Personal information
- Full name: Henry Thomas Crocombe
- Born: 20 September 2001 (age 25) Eastbourne, East Sussex, England
- Nickname: Crocs
- Batting: Right-handed
- Bowling: Right-arm medium-fast
- Role: Bowler

Domestic team information
- 2020–present: Sussex (squad no. 5)
- 2026: London Spirit
- First-class debut: 1 August 2020 Sussex v Hampshire
- List A debut: 23 July 2021 Sussex v Lancashire

Career statistics
| Competition | FC | LA | T20 |
| Matches | 51 | 36 | 35 |
| Runs scored | 540 | 203 | 55 |
| Batting average | 10.18 | 15.61 | 11.00 |
| 100s/50s | 0/1 | 0/0 | 0/0 |
| Top score | 54 | 47 | 16 |
| Balls bowled | 6,538 | 1,646 | 589 |
| Wickets | 125 | 49 | 34 |
| Bowling average | 33.27 | 33.46 | 29.50 |
| 5 wickets in innings | 3 | 0 | 0 |
| 10 wickets in match | 0 | 0 | 0 |
| Best bowling | 5/33 | 4/47 | 3/31 |
| Catches/stumpings | 14/– | 13/– | 9/– |
- Source: Cricinfo, 6 September 2026

= Henry Crocombe =

English cricketer (born 2001)

Henry Thomas Crocombe (born 20 September 2001) is an English cricketer. He made his first-class debut on 1 August 2020, for Sussex in the 2020 Bob Willis Trophy. He made his Twenty20 debut on 11 June 2021, for Sussex in the 2021 T20 Blast. He made his List A debut on 23 July 2021, for Sussex in the 2021 Royal London One-Day Cup. In February 2025, Crocombe agreed a contract extension to keep him at Sussex until the end of the 2026 season.

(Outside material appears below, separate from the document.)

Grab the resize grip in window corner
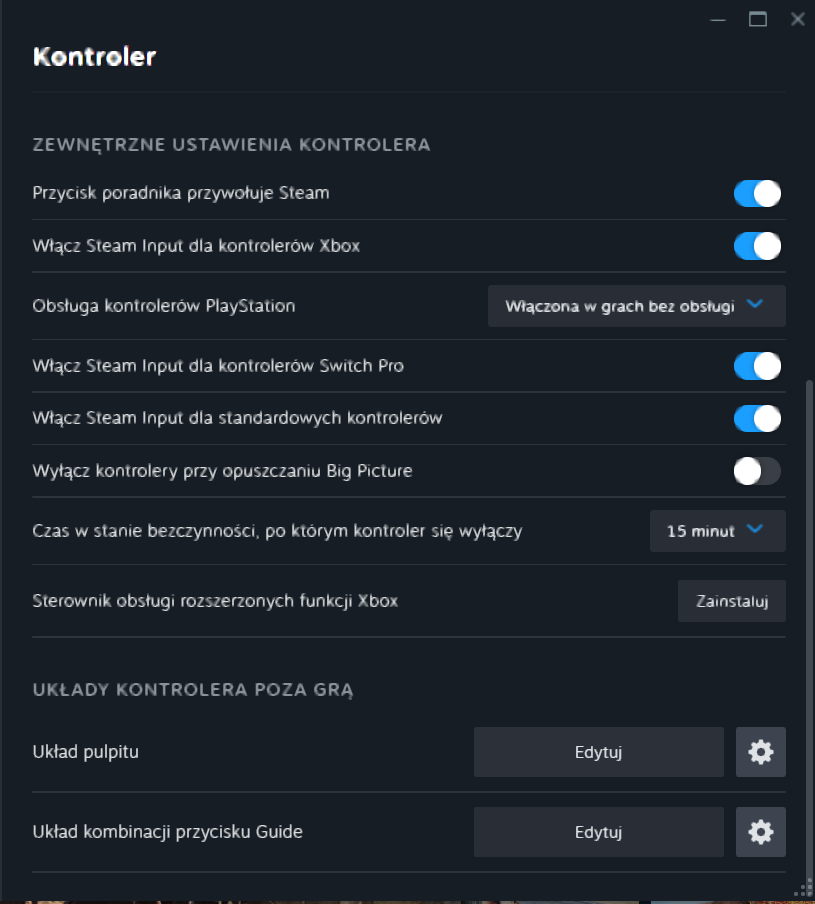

In June 2026, Crocombe was named in the England Lions squad for their 50-over series against South Africa A, marking his first selection at England Lions level.

His selection followed a strong start to the 2026 domestic season for Sussex, during which he took 19 wickets in the County Championship and established himself as a leading seam option in the attack. He was also highlighted for his performances in Division Two cricket as Sussex’s bowling unit impressed early in the season.

On 1 July 2026, it was announced that Crocombe would be leaving Sussex at the end of the 2026 season to join Surrey.

In rounds 10 and 11 of the 2026 County Championship, Crocombe took two hat-tricks in the space of eight days, firstly against Somerset at Hove on 27 August, and then against Essex at Chelmsford on 3 September.